Senator’s Visit to Cowles Blends Education and Agriculture
Maybe U.S. Senator Tom Harkin (D-IA) got more than he scheduled for when he visited Cowles Montessori Friday afternoon, maybe not.
He was officially there to get an up close look at all the ways Cowles used the Farm-to School Grant the school received from the Iowa Department of Agriculture, and there were certainly many of those on display. But he also got the full tour of Iowa’s only public Montessori school, from Pre-K through 8th grade, and he could be forgiven if his head was spinning by the time he had to leave ninety minutes later. On the other hand, Senator Harkin – who chairs the congressional committee that oversees education policy – probably wasn’t surprised by the curricular whirlwind that took him all the way from homegrown popcorn and homemade salsa to quadratic formulae, deforestation and human anatomy without ever leaving the one building. After all, as he told his tour guides, his own kids had the Montessori experience in their early grades and he’s a big believer.
Award-winning teacher Heather Anderson’s classroom of first through third graders wowed Senator Harkin with their reports on the school’s produce and butterfly gardens and the school’s very own prairie where they like to take their recess (shades of Laura Ingalls Wilder). He even got comfortable on a first grader-sized chair while his hosts regaled him with enthusiastic summaries of their work. They had a lot to say about growing things. The old playground axiom that it “takes one to know one” came to mind.
Upstairs in the 4th-6th room he sat in on a one-on-one between teacher Stacey Jones and a student cracking the nuts of three-digit square roots while the rest of the class busied themselves with independent work, many of them adorned with seasonal caps that clashed with their activities, making them look like scholarly elves.
******************************
• Tasks to perform:
**a.** List every person mentioned by name in the article on the senator's visit to Cowles.
**b.** Write a continuation of the article on the senator's visit to Cowles that picks up after its final sentence.
The entries that come after the article on the senator's visit to Cowles are unrelated to it.

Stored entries
******************************
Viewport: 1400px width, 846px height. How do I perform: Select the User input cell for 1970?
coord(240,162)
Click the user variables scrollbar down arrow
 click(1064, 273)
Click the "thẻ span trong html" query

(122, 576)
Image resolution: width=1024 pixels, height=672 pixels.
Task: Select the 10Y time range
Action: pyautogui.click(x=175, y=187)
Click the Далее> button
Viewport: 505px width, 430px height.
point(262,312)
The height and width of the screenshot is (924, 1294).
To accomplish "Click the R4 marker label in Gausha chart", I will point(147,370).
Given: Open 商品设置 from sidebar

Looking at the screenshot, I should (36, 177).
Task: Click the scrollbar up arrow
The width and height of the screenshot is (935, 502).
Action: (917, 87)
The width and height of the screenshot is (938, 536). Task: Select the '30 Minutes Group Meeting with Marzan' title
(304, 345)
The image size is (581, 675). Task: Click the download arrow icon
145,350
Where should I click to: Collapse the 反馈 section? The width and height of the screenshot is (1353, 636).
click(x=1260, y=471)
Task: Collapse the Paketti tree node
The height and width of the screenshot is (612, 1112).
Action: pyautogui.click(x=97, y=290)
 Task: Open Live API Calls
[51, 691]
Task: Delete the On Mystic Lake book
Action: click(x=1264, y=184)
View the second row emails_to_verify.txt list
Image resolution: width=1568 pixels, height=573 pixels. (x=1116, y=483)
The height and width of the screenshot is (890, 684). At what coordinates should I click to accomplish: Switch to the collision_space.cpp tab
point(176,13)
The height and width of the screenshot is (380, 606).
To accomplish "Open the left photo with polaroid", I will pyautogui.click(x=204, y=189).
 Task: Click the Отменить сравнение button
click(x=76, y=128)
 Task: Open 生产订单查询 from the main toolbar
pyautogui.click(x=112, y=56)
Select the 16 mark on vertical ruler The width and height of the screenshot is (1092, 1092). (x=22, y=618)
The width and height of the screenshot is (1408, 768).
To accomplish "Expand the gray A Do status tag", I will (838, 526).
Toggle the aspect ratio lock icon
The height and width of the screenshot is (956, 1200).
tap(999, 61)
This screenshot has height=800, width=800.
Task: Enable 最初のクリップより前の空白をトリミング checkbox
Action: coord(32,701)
******************************
• Results of the tasks:
**a.** Tom Harkin, Heather Anderson, Stacey Jones, Laura Ingalls Wilder

**b.**
Then it was on to Edward Moody’s cohort of 6th-8th graders. Their space might best be characterized as a lab or a think tank. It has that sort of vibe to it. When Senator Harkin remarked on the students’ work with quadratics Moody said, “If they can do it we let them do it,” an explanation much simpler than the material scrawled on his whiteboard.
One of the tour guides, along with Cowles Principal Greg Grylls, was 7th grader Chloe O’Connor, a true lifer at Cowles. “I’ve been coming here since daycare when I was a couple months old,” she told Senator Harkin. She’ll have to leave after 8th grade and move on, even though the place looks and feels fully equipped with everything anybody could need, including Millie, the therapy dog, who was part of the welcoming delegation upon Senator Harkin’s arrival (she’s a story in herself, one for another time).
It’s a regular beehive here, someone thought, which begged the question of whether or not Cowles actually has one of its own. “No,” said Chloe, “but Mrs. Anderson does at home.”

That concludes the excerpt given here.